Green Cities

The Five Year Fight Against the Pipeline Continues Today

Washington, DC – The five year fight against Keystone XL continues today as the Senate voted in a crushing 62 to 36 majority in favor of the pipeline.

The Keystone XL pipeline has been a central issue for environmental and climate advocates in the U.S. The oil pipeline would run 1,170 miles from Canada to the Gulf of Mexico, costing $7 billion and carrying a projected 900,000 barrels of dirty crude oil through 2,000 miles of the American heartland every day while only creating 50 permanent US jobs. The proposed line would also cross America’s biggest aquifer, affecting highly sensitive wildlife, local communities, agriculture, and critical water supplies below and above ground.

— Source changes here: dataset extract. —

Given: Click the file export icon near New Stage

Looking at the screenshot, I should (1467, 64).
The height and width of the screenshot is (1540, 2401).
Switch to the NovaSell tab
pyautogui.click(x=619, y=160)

With the Republican takeover of the Senate late last year, new majority leader Mitch McConnell of Kentucky chose the Keystone bill as the first measure Republicans would send to President Obama. Though this move is largely symbolic for the Senate, as they do not have the votes to override the President’s assured veto, it echoes the Senate’s allegiance to dirty energy and dirty money.

Last week the Senate voted that climate change was indeed real and “not a hoax”.  However, there was still pushback as they did not agree that humans were the primary cause. Climate-denying senators remain determined to ignore the environmental risks of Keystone XL.

Many are confident that Obama will uphold his veto and Earth Day Network stands with him.